SELECTED EXTRACT.
···
XXXVI Reunión Bienal de la Real Sociedad Española de Física

Impact of motion compensation and partial volume correction on 18F-NaF PET/CT imaging of coronary plaque

18 jul. 2017 18:05

20m

Aula Química Física (Facultad Química (USC))

Oral parallel contribution Nuclear Physics Nuclear Physics II

Descripción

Background: Recent studies suggest that 18F-NaF PET enables visualization and quantification of plaque micro-calcification in the coronary tree. However, PET imaging of plaque calcification in the coronary arteries is challenging because of the respiratory and cardiac motion as well as partial volume effects. The objective of this work is to implement an image reconstruction framework, which incorporates compensation for respiratory and/or cardiac motion (MoCo) and partial volume correction (PVC), for cardiac 18F-NaF PET imaging in PET/CT. Materials and methods: Realistic simulations (Biograph TPTV and Biograph mCT) and phantom acquisitions (Biograph mCT) were used. Different uptake values of the plaques (spherical shape, 4 mm diameter) were evaluated in the simulated datasets, with lesion-to-background ratios (LBR) of 10, 20, 50 and 70:1. The experimental phantom included three plaque-type lesions of 18, 31 and 36 mm3 respectively, with a LBR of 70:1. After validation of the MoCo and PVC methods, they were applied to four pilot 18F-NaF PET/CT patient studies. In all cases, the MoCo-based image reconstruction was performed using the STIR software [3]. The PVC was obtained from a local projection (LP) method, previously evaluated in preclinical and clinical PET [4]. We evaluated the noise in the image (measured in a background region) and the lesion-to-background ratio (LBR) values of the plaques, using the maximum (LBRmax) voxel value within the segmented plaque. Results: After applying MoCo and PVC, LBRmax increased by 200% to 1110% in the simulated data, by 212% to 614% in the phantom experiments and by 14% to 188% in the plaques with positive uptake observed in the patients. Similar noise values were observed in all images, in contrast to the significantly higher noise observed when using respiratory or cardiac gating. Conclusion: A combined MoCo and PVC approach for PET/CT imaging was implemented within the STIR reconstruction framework. The simulated datasets, experimental and patient data show significant improvement in the quantification of small coronary lesions when MoCo and PVC are taken into account.
···
MATERIAL SHOWN.
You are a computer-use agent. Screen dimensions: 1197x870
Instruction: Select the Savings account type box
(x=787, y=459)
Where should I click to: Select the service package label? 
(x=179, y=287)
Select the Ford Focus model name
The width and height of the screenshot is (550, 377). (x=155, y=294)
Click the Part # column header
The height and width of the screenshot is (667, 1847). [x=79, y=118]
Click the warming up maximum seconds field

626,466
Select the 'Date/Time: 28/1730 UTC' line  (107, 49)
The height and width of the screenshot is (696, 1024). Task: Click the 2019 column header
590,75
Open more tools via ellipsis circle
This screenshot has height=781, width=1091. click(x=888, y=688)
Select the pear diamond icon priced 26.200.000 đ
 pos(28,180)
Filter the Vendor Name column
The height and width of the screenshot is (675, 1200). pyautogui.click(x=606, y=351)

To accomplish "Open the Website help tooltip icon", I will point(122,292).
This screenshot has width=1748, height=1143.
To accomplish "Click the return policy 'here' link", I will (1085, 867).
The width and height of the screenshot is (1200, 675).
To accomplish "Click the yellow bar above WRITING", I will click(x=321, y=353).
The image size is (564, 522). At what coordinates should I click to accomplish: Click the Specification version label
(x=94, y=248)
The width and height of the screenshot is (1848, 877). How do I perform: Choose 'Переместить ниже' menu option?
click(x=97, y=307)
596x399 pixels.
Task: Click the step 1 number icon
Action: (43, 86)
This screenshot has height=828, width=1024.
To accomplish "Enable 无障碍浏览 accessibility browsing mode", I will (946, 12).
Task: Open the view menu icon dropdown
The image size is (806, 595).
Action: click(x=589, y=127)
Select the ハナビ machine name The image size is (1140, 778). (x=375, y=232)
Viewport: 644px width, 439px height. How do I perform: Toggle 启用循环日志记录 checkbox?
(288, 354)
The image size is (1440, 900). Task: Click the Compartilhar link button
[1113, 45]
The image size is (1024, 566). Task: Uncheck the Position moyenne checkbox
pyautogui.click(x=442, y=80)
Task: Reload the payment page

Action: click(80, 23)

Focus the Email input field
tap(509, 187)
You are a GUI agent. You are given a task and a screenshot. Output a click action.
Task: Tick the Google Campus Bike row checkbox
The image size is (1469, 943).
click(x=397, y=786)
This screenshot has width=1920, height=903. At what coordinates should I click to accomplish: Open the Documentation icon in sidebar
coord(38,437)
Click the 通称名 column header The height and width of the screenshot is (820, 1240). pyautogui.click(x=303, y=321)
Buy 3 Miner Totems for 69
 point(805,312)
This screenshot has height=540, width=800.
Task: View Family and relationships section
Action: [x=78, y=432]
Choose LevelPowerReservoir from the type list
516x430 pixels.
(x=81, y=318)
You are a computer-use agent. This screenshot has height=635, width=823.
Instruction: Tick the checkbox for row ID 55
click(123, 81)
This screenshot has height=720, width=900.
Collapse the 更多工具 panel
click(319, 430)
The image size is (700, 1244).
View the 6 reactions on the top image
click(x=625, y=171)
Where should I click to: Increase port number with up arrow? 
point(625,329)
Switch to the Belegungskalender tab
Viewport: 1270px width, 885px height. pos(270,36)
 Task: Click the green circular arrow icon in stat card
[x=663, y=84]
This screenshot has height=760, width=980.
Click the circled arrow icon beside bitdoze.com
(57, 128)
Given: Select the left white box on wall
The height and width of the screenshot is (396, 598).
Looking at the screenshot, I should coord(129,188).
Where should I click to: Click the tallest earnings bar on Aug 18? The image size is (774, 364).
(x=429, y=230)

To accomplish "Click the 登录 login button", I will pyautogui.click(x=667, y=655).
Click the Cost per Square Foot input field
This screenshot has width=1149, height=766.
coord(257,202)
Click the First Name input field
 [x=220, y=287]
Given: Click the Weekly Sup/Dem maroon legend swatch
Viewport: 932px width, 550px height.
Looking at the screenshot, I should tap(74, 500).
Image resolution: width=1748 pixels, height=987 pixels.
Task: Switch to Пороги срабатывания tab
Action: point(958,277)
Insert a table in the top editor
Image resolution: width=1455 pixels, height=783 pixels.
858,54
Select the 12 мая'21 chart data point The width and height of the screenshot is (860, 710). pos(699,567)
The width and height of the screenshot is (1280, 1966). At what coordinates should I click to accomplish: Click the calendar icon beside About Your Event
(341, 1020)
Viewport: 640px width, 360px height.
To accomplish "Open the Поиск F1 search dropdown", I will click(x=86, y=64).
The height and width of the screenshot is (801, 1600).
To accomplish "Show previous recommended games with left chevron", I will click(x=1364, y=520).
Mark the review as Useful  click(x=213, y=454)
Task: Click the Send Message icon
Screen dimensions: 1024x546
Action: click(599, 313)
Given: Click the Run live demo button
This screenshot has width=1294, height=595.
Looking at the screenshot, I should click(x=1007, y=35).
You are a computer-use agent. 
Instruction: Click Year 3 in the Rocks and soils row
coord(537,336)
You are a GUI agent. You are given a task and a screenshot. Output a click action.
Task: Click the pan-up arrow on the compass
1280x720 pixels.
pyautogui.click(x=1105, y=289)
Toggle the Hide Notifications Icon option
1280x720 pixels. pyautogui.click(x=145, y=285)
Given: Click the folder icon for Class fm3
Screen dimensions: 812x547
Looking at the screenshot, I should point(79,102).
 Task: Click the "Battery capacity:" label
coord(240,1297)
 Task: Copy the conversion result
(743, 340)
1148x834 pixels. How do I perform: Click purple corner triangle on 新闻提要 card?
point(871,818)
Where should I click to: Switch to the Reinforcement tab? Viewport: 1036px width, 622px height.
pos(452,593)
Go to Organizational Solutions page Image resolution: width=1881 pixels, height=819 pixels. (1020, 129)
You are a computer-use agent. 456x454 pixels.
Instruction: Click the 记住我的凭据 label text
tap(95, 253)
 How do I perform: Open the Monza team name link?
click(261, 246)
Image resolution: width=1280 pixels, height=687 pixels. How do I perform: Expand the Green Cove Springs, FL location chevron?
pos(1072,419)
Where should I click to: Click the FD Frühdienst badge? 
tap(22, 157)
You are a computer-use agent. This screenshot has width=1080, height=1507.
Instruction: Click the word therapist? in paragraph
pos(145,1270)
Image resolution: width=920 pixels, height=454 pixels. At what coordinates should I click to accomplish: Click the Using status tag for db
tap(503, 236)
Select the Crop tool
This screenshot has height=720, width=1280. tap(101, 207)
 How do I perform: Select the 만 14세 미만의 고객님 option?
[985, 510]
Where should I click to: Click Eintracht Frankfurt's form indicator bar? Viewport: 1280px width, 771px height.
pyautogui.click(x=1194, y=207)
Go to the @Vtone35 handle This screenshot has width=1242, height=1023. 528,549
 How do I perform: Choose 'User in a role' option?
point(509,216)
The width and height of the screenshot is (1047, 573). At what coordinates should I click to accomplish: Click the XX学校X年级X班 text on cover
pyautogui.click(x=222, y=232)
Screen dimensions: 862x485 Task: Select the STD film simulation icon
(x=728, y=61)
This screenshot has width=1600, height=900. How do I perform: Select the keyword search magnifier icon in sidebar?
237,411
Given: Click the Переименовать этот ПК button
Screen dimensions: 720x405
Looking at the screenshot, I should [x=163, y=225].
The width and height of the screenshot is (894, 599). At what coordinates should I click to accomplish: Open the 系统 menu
···
REQUIRED ACTION A.
Using the coronary plaque abstract, answer these questions:
(i) What lesion-to-background ratio did the experimental phantom have?
(ii) Which software was used for the MoCo-based image reconstruction?
(iii) By what range did LBRmax increase in the phantom experiments?
REQUIRED ACTION B. Copy out everything in the coronary plaque abstract from "Impact of motion" down to "(Facultad Química (USC))".
The lines were taken from a different source than the coronary plaque abstract.

FINAL ANSWER A.
(i) 70:1
(ii) STIR
(iii) 212% to 614%

FINAL ANSWER B.
Impact of motion compensation and partial volume correction on 18F-NaF PET/CT imaging of coronary plaque

18 jul. 2017 18:05

20m

Aula Química Física (Facultad Química (USC))